Please give back only the lines below from the one containing "Viewport: 763px width, 805px" to the one containing "Click the edit", each repeated word for word, both ends included.

◆ ◆ ◆

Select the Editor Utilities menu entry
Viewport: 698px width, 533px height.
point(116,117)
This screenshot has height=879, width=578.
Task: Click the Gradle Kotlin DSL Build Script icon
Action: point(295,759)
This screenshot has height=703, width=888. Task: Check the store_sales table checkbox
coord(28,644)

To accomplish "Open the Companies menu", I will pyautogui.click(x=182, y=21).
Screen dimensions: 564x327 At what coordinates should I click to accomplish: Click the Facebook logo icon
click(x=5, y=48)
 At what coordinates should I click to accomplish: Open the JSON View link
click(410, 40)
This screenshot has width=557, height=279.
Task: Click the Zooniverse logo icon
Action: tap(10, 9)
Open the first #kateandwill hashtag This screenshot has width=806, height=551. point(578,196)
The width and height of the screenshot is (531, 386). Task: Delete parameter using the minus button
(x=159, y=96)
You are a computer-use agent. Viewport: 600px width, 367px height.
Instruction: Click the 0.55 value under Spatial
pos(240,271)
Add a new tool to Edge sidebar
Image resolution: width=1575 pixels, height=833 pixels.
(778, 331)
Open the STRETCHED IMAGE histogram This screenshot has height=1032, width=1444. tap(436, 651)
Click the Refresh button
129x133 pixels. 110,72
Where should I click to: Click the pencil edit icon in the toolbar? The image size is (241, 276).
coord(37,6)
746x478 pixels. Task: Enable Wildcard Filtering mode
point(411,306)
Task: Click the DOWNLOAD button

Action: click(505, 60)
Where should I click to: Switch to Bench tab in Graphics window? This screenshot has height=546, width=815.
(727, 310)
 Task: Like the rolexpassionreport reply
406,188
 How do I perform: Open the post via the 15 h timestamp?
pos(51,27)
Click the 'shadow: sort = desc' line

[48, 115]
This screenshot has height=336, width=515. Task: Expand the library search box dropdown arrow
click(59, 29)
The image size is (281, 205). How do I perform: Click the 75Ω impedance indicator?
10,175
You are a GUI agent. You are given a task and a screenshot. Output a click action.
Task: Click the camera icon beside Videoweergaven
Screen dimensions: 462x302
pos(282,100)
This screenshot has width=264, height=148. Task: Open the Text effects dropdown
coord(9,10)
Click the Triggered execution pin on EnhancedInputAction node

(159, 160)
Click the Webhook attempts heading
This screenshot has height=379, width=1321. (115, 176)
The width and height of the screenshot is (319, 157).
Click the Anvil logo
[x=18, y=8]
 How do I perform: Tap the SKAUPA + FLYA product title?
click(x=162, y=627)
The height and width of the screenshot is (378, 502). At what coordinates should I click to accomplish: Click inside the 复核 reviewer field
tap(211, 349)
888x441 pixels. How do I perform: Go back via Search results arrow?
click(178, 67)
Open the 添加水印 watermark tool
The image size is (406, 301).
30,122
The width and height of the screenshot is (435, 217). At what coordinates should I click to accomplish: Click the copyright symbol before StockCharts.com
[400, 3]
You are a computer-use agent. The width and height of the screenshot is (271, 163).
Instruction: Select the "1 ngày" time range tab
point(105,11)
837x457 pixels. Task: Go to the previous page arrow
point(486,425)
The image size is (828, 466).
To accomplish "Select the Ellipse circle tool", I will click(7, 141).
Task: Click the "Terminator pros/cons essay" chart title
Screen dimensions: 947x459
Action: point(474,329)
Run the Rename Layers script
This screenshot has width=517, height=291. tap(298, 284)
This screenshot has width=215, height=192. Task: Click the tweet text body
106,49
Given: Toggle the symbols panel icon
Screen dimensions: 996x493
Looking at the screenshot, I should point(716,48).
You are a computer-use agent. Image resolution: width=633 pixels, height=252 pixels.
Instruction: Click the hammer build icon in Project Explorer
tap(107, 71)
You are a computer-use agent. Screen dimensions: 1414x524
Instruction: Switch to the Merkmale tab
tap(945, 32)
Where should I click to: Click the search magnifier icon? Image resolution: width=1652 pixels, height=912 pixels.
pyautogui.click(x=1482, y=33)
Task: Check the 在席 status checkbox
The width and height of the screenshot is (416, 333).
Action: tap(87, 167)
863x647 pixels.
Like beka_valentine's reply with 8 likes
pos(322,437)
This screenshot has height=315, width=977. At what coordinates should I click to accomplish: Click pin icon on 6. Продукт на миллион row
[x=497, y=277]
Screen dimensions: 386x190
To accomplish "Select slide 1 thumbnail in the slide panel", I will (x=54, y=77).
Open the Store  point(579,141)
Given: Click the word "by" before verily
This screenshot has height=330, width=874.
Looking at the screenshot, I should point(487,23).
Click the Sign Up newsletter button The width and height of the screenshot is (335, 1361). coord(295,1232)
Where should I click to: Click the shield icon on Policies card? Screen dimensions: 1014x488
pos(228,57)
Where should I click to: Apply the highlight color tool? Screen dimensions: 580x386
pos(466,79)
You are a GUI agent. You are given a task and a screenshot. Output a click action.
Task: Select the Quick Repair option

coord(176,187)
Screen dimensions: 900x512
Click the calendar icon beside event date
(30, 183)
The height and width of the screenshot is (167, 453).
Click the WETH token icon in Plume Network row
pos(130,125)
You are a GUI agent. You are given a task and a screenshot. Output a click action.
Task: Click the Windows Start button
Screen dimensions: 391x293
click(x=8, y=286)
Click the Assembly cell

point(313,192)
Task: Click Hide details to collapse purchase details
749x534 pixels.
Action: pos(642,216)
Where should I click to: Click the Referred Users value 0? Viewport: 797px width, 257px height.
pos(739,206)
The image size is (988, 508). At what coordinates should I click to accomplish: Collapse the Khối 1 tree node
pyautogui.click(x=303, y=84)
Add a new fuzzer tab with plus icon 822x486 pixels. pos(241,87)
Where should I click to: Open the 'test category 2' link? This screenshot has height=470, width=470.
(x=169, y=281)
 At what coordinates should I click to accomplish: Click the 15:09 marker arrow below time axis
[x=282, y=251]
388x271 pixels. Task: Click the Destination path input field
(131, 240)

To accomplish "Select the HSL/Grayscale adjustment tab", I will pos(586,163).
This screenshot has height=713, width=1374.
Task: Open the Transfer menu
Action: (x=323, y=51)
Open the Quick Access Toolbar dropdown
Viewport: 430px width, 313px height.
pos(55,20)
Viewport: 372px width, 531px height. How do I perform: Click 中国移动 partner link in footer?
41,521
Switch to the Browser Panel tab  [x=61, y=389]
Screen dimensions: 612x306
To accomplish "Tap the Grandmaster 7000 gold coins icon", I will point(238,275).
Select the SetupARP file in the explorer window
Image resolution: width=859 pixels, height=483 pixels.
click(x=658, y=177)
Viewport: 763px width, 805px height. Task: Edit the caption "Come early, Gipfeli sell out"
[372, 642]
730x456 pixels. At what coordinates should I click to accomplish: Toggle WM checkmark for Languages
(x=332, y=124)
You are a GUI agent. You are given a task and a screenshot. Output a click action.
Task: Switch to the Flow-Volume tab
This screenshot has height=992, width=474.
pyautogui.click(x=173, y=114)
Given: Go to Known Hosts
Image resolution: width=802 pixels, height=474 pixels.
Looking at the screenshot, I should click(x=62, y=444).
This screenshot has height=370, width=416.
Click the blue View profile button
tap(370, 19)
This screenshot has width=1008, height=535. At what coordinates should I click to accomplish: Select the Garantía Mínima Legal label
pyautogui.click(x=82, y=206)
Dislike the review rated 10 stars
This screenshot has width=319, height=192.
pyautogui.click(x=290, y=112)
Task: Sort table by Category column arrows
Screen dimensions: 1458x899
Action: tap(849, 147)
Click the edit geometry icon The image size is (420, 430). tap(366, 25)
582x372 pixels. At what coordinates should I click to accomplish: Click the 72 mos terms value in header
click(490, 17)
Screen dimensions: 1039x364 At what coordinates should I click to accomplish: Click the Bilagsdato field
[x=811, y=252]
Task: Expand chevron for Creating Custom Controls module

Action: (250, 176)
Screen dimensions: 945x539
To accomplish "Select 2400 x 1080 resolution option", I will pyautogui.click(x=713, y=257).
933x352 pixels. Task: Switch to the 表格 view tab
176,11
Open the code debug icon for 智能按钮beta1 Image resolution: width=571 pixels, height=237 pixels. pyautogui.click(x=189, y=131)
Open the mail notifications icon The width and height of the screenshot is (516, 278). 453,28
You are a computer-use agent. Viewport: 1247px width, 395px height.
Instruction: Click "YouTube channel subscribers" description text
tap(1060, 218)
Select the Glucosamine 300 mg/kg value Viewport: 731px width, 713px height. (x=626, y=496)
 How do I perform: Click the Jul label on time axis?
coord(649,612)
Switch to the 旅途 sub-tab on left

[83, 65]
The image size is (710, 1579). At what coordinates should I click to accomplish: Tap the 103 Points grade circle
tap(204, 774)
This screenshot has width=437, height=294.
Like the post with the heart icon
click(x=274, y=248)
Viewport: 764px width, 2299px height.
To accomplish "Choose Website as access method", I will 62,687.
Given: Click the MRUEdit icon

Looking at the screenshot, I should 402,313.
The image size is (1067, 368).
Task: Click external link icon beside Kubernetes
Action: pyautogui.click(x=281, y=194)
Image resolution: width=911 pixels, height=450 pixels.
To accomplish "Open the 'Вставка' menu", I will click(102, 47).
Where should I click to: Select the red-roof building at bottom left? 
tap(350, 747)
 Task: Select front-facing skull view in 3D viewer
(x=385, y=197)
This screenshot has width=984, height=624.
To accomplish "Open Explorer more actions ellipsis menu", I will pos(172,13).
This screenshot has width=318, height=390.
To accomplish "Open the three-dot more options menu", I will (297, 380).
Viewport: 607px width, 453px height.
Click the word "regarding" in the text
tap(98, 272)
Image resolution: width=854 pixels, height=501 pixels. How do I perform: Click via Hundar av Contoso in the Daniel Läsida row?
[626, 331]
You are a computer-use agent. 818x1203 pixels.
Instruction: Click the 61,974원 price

◆ ◆ ◆

- Solution to the problem:
Viewport: 763px width, 805px height. Task: Edit the caption "Come early, Gipfeli sell out"
[372, 642]
730x456 pixels. At what coordinates should I click to accomplish: Toggle WM checkmark for Languages
(x=332, y=124)
You are a GUI agent. You are given a task and a screenshot. Output a click action.
Task: Switch to the Flow-Volume tab
This screenshot has height=992, width=474.
pyautogui.click(x=173, y=114)
Given: Go to Known Hosts
Image resolution: width=802 pixels, height=474 pixels.
Looking at the screenshot, I should click(x=62, y=444).
This screenshot has height=370, width=416.
Click the blue View profile button
tap(370, 19)
This screenshot has width=1008, height=535. At what coordinates should I click to accomplish: Select the Garantía Mínima Legal label
pyautogui.click(x=82, y=206)
Dislike the review rated 10 stars
This screenshot has width=319, height=192.
pyautogui.click(x=290, y=112)
Task: Sort table by Category column arrows
Screen dimensions: 1458x899
Action: tap(849, 147)
Click the edit geometry icon The image size is (420, 430). tap(366, 25)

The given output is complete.